The metabolism in hepatocellular carcinoma (HCC) cells is different from that of normal hepatocytes. Ubiquitin-proteasome system (UPS) can regulate the metabolism of HCC. Tumor necrosis factor alpha-induced protein 3 (TNFAIP3) is one of the most important ubiquitinases in UPS. Here, we found an aberrant expression level of TNFAIP3 in HCC tissues and cells, when compared with the nonmalignant ones. Preliminary study showed TNFAIP3 is closely related to glycometabolism, suggesting its regulatory role in HCC pathological development. Further study showed TNFAIP3 promotes the ubiquitination of liver phosphofructokinase (PFKL), and induces its degradation via UPS. Notably, PFKL is the key rate-limiting enzyme in glycolysis. Thus in this project, we propose the scientific hypothesis: TNFAIP3 regulates HCC glycometabolism and pathological progress by promoting the degradation of PFKL via ubiquitination-proteasome pathway. We plan to clarify the function of TNFAIP3 in HCC glycometabolism and pathological progression by using cell models and nude mice models; to investigate the regulation mechanism of TNFAIP3 in PFKL ubiquitination and degradation; and to elucidate the relationship between TNFAIP3, PFKL and prognosis of HCC patients from clinical data. This project will reveal the important role of ubiquitination in HCC glycometabolism, and provide a new precise target for HCC treatment.

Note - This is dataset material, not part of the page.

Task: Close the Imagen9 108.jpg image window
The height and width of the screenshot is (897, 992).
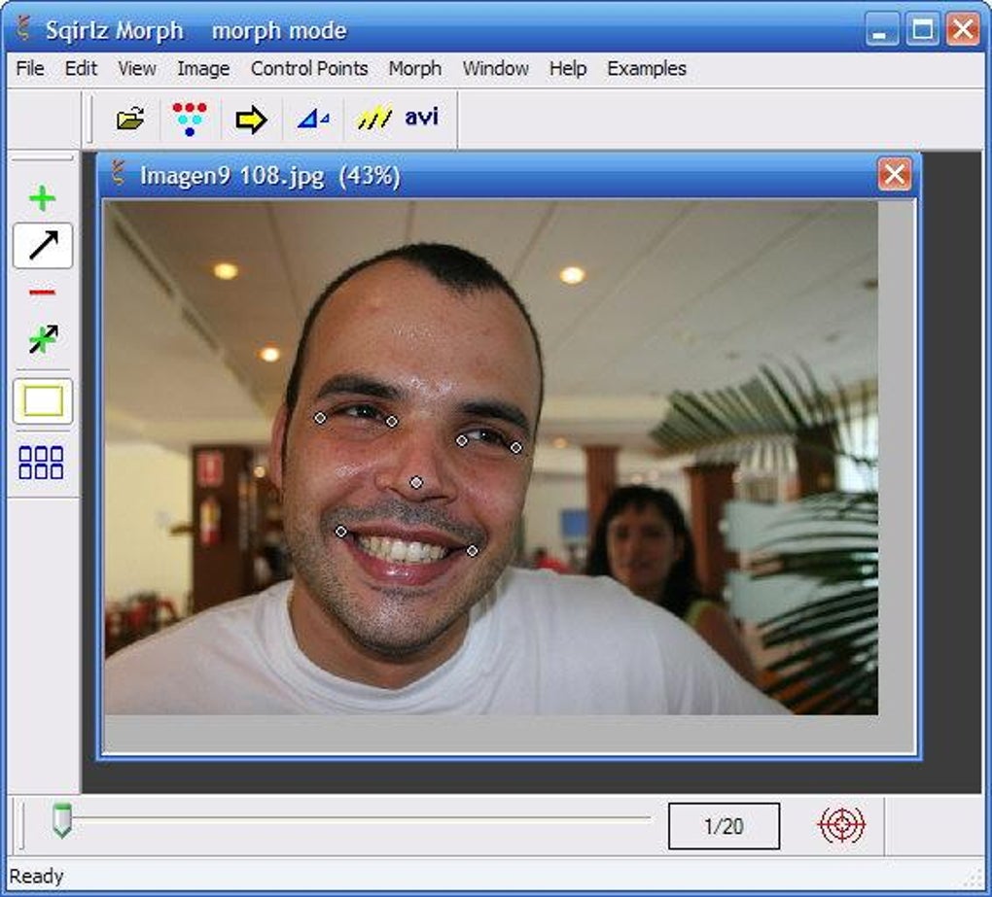Action: [895, 174]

代谢异常是肝癌的重要特征之一，泛素-蛋白酶体系统可调控肝癌代谢。申请人前期研究发现，泛素化调控酶肿瘤坏死因子α诱导蛋白3（TNFAIP3）在肝癌组织和肝癌细胞中异常表达，并且其与肝癌细胞的糖代谢密切相关。进一步研究发现TNFAIP3可负向调控糖酵解限速酶——肝磷酸果糖激酶（PFKL）的蛋白水平。因此，我们提出“TNFAIP3通过促使PFKL泛素-蛋白酶体途径降解，从而参与调控肝癌的糖代谢与病理进展”这一假说。本项目拟利用肝癌细胞模型、裸鼠皮下成瘤模型，观察TNFAIP3对肝癌糖代谢与病理进展的影响；阐明TNFAIP3促进PFKL泛素化降解的分子调控机制；结合临床数据探讨TNFAIP3、PFKL与肝癌病人预后的关系。本项目成果将有助于揭示泛素化调控系统在肝癌糖代谢过程中的重要功能，为肝癌的精准防治提供新靶点。

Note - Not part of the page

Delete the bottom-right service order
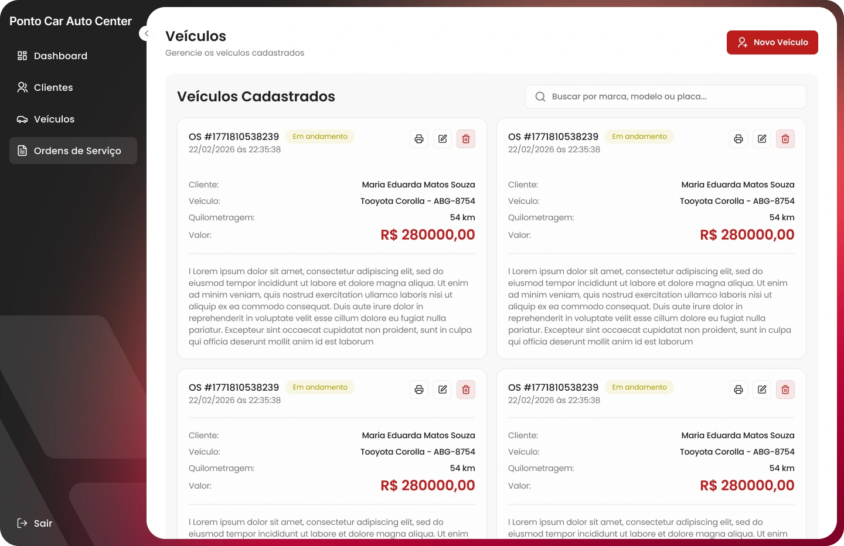The width and height of the screenshot is (844, 546). 785,390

蛋白质的泛素化修饰参与调控肝癌的发生发展，因此泛素化调控酶可成为肝癌临床治疗的重要靶点。A20是一种急性期反应蛋白质，具有E3泛素连接酶的活性，并在肝脏保护中发挥关键作用。肝细胞癌发生时常伴有A20蛋白质的表达异常，通过体内和体外基因敲低和过表达的方法，我们发现A20对HCC细胞的增殖、转移及糖酵解发挥抑制功能。利用质谱和免疫沉淀等方法，我们鉴定了磷酸果糖激酶，肝型（phosphofructokinase, liver type，PFKL）是A20相互作用的蛋白质，并确认PFKL是A20发挥泛素化作用的底物蛋白，经泛素-蛋白酶体途径降解。进一步研究发现，下调A20的水平促进HCC细胞增殖、迁移及糖酵解这一现象可被敲低PFKL所抑制，表明A20是通过调控PFKL的蛋白质水平在肝细胞癌恶性进展中发挥重要作用。最后，我们发现A20在晚期HCC组织中低表达，并与PFKL的表达成负相关。本项目研究表明，TNFAIP3-PFKL-糖代谢的相互作用网络，可解释代谢与肝癌进展的关联；此外，临床样本数据表明，TNFAIP3及其PFKL有潜力作为肝癌发展过程中的生物学标志物。